Podemos encontrar, nesse trecho, um mote para refletirmos sobre a questão biográfica,

fortemente presente em toda a obra de Bioy. Mais do que uma maneira de elucidar o

passo-a-passo de seu processo criativo, o que Adolfo Bioy Casares terminou por

registrar nas páginas de seu diário foi, de certa maneira, uma transposição para a vida

real daquilo que ele havia afirmado sobre o poema que é considerado a pedra angular da

literatura argentina, o Martín Fierro. Muito embora isso possa parecer simplista ou

excessivamente objetivo, faz-se necessária uma pequena recapitulação acerca da escrita

em primeira pessoa e do papel dos diários na literatura.

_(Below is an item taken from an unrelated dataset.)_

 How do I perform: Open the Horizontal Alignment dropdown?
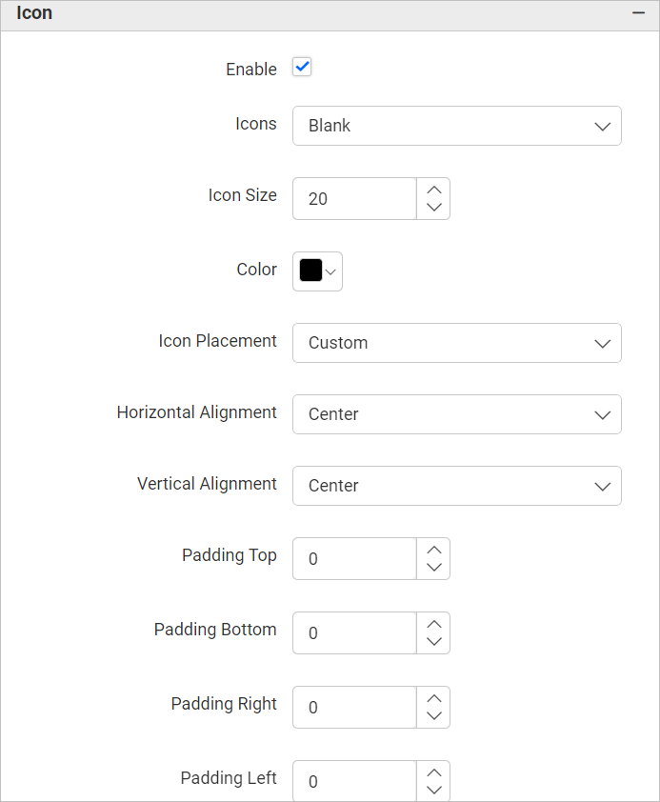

Escrever sobre si mesmo já foi uma maneira de manter a mente saudável. Ato

mais particular da intimidade de um indivíduo, sua prática sempre foi considerada

indispensável para a objetivação de si mesmo. Michel Foucault, em seu ensaio “A

escrita de si”, analisa a forma como anotações, pensamentos e reflexões eram um

“elemento indispensável à vida ascética”(FOUCAULT,2006:144). Foucault cita a Vita

Antonii de Atanásio, quando esse expõe seu ponto de vista sobre o ato de escrever sobre

si mesmo: “Ninguém fornicaria diante de testemunhas. Da mesma forma, escrevendo

nossos pensamentos como se devêssemos comunicá-los mutuamente, estaremos mais

protegidos dos pensamentos impuros, por vergonha de tê-los conhecidos”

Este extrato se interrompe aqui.